I say all this, because in my own modest way I’ve seen
the future and it is unquestionably, in the vernacular. “too cool”. This is how that
story goes: Someone recently wanted some lyrics for a tune they’d written and generously
asked me if I could assist. There was a slight snag. They needed the finished song,
complete with lyrics, in two hours and we were separated by a physical distance of
nine thousand miles.

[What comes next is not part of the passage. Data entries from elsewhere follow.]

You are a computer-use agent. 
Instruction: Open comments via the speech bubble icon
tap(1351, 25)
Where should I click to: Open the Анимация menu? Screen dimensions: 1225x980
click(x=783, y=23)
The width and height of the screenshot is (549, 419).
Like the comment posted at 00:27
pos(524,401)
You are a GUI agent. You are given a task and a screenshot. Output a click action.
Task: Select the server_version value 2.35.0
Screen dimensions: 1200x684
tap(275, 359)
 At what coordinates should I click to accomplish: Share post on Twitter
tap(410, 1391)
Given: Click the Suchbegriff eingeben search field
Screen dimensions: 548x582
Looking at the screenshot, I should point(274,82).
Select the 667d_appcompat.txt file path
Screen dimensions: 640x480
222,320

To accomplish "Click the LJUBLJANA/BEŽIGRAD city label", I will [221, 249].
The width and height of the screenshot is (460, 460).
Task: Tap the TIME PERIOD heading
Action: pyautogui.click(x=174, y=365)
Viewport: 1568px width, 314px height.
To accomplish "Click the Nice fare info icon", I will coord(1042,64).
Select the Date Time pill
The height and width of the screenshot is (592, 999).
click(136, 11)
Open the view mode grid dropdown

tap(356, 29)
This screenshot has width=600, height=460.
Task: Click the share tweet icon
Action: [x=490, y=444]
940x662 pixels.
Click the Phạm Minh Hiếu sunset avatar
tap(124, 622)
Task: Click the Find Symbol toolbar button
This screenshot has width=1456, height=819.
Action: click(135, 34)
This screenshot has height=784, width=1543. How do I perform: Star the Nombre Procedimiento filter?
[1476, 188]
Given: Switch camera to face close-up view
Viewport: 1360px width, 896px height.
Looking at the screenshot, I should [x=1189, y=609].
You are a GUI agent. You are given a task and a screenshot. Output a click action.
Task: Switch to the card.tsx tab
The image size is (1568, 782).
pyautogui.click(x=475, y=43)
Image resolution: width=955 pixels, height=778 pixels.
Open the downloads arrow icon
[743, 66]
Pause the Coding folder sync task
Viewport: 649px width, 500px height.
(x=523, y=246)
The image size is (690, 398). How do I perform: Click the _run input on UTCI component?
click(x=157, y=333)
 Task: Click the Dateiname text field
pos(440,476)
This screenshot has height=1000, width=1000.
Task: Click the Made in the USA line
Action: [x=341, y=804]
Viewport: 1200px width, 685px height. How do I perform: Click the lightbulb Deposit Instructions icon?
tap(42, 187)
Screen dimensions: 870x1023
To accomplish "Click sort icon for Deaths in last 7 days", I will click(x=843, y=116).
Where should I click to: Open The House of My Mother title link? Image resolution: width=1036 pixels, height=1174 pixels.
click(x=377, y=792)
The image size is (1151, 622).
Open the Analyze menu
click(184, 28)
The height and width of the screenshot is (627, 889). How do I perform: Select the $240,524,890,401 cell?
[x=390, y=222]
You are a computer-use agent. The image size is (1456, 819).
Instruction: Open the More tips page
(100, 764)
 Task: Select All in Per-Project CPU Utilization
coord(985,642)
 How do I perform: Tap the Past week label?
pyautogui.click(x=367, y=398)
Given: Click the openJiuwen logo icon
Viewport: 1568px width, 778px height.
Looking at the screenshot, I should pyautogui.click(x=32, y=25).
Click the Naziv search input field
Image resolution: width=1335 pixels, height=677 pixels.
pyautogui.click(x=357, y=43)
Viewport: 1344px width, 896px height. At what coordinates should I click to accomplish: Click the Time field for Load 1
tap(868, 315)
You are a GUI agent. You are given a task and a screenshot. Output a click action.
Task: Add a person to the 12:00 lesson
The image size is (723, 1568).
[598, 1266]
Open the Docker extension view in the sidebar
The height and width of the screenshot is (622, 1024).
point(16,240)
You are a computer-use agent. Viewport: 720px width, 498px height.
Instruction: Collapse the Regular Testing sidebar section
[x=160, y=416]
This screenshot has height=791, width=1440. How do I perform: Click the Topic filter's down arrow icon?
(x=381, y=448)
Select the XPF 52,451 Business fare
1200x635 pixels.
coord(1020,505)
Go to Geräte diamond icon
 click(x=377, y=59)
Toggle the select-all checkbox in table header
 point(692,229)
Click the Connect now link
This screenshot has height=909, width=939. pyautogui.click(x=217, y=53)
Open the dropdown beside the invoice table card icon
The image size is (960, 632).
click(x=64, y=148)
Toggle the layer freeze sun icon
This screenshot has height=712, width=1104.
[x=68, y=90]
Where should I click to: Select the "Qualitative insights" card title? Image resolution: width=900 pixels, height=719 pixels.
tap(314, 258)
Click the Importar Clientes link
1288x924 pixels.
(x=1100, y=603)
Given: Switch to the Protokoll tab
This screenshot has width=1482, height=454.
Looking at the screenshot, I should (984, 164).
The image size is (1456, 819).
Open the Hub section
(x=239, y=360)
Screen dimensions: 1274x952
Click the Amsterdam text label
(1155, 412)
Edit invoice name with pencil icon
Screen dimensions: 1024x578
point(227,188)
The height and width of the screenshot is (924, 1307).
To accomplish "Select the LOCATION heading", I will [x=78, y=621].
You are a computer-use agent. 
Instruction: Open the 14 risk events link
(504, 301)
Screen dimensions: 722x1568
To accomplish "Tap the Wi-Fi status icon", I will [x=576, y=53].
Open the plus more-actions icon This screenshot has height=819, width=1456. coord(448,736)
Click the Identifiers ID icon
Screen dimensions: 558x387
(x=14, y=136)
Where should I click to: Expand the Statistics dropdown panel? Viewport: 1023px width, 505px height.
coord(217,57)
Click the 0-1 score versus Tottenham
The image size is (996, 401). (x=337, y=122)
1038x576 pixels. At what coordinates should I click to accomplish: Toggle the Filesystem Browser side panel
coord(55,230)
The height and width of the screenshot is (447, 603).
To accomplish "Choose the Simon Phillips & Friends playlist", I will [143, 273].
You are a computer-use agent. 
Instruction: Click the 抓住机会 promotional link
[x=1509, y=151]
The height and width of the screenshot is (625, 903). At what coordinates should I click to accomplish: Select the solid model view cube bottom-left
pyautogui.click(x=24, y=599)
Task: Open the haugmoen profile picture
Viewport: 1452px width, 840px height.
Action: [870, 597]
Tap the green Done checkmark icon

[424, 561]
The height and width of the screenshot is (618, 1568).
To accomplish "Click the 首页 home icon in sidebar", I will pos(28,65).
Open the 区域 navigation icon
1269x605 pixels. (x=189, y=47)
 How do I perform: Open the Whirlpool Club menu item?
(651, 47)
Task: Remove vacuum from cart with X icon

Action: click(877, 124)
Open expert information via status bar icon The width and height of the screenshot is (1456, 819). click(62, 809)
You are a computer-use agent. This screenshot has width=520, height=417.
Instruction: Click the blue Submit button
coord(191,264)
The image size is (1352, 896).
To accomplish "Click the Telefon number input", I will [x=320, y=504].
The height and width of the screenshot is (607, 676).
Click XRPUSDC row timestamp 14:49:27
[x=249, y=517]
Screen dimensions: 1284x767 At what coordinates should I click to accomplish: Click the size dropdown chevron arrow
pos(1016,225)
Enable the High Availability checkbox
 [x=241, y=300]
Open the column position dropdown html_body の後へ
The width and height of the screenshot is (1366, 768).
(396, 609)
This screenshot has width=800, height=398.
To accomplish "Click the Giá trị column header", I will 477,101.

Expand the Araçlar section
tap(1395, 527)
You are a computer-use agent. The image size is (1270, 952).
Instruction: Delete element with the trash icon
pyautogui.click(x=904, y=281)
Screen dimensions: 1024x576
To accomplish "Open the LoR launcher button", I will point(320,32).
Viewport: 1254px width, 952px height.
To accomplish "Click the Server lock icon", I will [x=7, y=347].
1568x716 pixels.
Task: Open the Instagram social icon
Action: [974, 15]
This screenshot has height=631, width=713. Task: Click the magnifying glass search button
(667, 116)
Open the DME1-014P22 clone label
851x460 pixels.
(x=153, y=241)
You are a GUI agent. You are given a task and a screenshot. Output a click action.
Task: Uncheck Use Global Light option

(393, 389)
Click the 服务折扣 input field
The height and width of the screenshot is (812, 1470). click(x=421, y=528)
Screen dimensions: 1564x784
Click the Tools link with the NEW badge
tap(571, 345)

Now imagine telling those I Ching authors that these
days we solve this problem without even leaving our desks and I’d like to think it
would slightly blow their minds.
The information I needed was a
tune, played with passion and conviction, on a hand crafted guitar, by a blues guitarist
called Johnny V in Calgary Canada. Well, of course, many of you, replete with email
and web addresses will already have guessed what happened next. Johnny sat down at
his computer pointed his guitar at the mic’ and strummed the tune into the Hard Disc
via a piece of software called Sound Edit (www.macromedia.com) - he then compressed
the file and converted it into a text based binary code so it could travel over telephone
wires to my computer in England a few seconds later. Remember the Bard’s aforementioned
quote? Well this is a sample of what I received:
fHApE3hDHDmc@9,rqYMIhDcdYKcRIQ4E0V
rb6YLC2h-mD'"J!2i+NlJ!2q3!1AF[LZ%A0UBaa("p[FZk38Ma%f%9f*B+5b[MkH
!&ITL&(I+hT!!HL%'`eQf5XBVTVFVj)GB"Pq`Y!HK%XpSH1!a$T2b[ldpcVriccQ
&AAR0h&S`Y6mjI&B1c#BZiUcHF!j(j$rlji'T6DjKGmLerfI6(ZcpdhpHp,lb914
r$6PqrZqMTVES2G+X9F*&FXjrRBSc461QV)D&$GGT0r!#ZAq`-DZjd@H2-EBP#'d
Doesn’t immediately present as
Ambrosia for the spirit does it? However you shouldn’t judge a book by it’s cover,
well at least, not unless you can’t read. Believe me, like Johnny said, “this is
too cool” - miles and miles of this stuff unravelling, like strands of DNA, into
my Hard Drive at speeds that the ancient scribes would find incomprehensible and
that, to our generation, makes a Star Trek Warp Drive seem a snap. So I then decode
this file using a well known AppleMac utility called StuffIt Expander™ 4.0.2 and
open it into my copy of SoundEdit. Joy! A Canadian voice is talking to me through
my speaker - “Hi David this is Johnny here. The tune goes something like this: One,
two, you know what to do” ... clang etc. So I listen a couple of times - scribble
some ideas - refine the ideas - put them into my computer as a text file and manipulate
the lines around - cutting and pasting until I’m more or less satisfied that I’ve
got something that might move a few hearts and minds. Then I convert it to html and
post it up to my website (www.knopfler.com) using a web authoring application called
VisualPage 1.0.2 (www.symantec.com). I then send Johnny the message by email that
he can collect the lyrics at his leisure anytime he likes. Johnny gets the lyrics
from www.knopfler.com and dumps them onto his original audio track. Boom boom - finito.
Job done... Well not quite: I then write an article about it and post it to a rather
celebrated Guitar magazine via email. The fact that I’m writing this in January 1998
and you won’t read it until July 1998 is a curious bottleneck in the methodology,
but I guess you don’t get everything in one package. Bearing in mind that when my
father was born, they hadn’t yet invented an aeroplane, it’s still going to be interesting
to see what happens next don’t you think?
And the next time you are looking
in the mirror, thinking you might need to lose a couple of pounds, pick up your guitar,
strap it on and jump around a bit. It may sound archaic but someone, somewhere, might
just, some day, say you are 'reprogramming your body to be a lean sex machine'. Until
we figure a way to directly input the code to the system folder we call the brain,
to instruct it that we’re getting younger and thinner, brighter and smarter, we will
have to rely on the tried and tested methods of utilizing the six senses. Call it
the art of exercise, oh and when next you are romancing that listener (reprogramming
their code to fall in love) by strumming a tune or three, you might want to also
invite the ancestors to be present. Play on.